Son olarak Filistin kıyafetiyle gezen 3 genç ABD’de sokak ortasında silahlı saldırıya uğradı. Batı Yeni Zelanda saldırısında hiçbir ders çıkarmadı. Ne güvenlik ne hukuki ve siyasi olarak bu eylemlerin önüne geçecek hiçbir tedbir almadılar.

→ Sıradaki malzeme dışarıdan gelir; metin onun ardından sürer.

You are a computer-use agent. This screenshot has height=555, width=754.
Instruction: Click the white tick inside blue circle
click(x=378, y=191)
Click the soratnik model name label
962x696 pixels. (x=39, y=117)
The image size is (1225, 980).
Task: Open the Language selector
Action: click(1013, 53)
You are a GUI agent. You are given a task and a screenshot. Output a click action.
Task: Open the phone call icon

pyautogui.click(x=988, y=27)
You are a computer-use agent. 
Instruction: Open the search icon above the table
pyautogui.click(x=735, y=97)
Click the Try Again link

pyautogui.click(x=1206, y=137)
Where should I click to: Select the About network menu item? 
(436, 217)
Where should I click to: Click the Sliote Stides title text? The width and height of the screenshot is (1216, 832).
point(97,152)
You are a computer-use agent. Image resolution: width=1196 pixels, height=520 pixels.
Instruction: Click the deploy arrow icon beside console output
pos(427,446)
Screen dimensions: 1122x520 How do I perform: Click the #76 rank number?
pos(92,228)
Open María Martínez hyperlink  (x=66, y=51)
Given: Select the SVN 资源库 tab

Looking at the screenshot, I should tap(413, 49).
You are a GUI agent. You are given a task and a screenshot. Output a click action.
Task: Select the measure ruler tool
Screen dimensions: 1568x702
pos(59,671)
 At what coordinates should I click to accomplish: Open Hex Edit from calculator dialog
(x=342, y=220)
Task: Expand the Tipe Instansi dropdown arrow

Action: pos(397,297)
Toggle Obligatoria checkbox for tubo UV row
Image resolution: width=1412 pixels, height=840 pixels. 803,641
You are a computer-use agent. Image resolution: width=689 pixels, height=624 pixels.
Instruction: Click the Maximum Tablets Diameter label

Yılbaşından beri çoğunluğu bizim büyükelçiliklerimiz olmak üzere İİT üyeliklerinin Avrupa’daki binalarının önünde 500’e yakın Kur’an’a saldırı düzenlendi. İlk defa dün Danimarka’da kutsal kitaplara yönelik saldırılar nedeniyle cezai müeyyideyi getirdiler. Müslümanlara ait işyerlerini, dernekleri hedef alan nefret suçlarının sayısı artıyor. Meselenin trajikomik yanı tüm bunların demokrasi ve insan haklarının beşiği olan ülkelerde yaşanmasıdır. Lafa gelince mangalda kül bırakmayanlar iş icraata gelince çifte standardın, ikiyüzlülüğün kitabını yazmaktadırlar. Anlaşılan bu ülkeler BM İnsan Hakları Evrensel Beyannamesi’nde yer alan hakların “makbul” insanlar için olduğunu düşünüyor. Batılı ve beyaz olmayanların bu haklardan yararlanma imkanı bulunmuyor.

Batının tüm medeniyetini üzerine bina ettiği 5 değerin 4’ü onlarla ilgisi olmayan çalıntı unsurlardır. Nitekim, inancı Kudüs felsefesi Ege ve Batı Anadolu, hukuku Akdeniz ve Roma, bilimi Endülüs ve Doğu olan, Batı’nın sadece barbarlık vasfı kendisine aittir. İnsanlığa karşı işlenen suçların eninde sonunda mahşeri vicdanda yargılanmak gibi bir özelliği vardır. Giderek şiddetlenen barbarlık örneklerini bir dönüm noktasına yaklaştığımızın işareti olarak görüyoruz. Bugün Beyanname’nin çiğnendiği yer Gazze ve işgal edilmiş Filistin’dir. 18 bini aşkın Filistinli kardeşimiz şehit oldu. İsrail’in alçakça katlettiği 3 Filistinliden 2’si kadın veya çocuk. Masum sabiler, İsrail’in vahşetinin sembolleri olarak hafızalarımıza kazınmıştır. İsrail yönetimi Gazze’de insanlığın yüzünü kızartacak katliamlara yol açıyor. İbadethanelerden okullara, hastanelerden çarşı pazarlara kadar tüm sivil yerleşim yerleri bombalanıyor. Bugün Gazze’de çocuklar, kadınlar, yaşlılar, gazeteciler değil insanlığa dair tüm değerler katledilmektedir.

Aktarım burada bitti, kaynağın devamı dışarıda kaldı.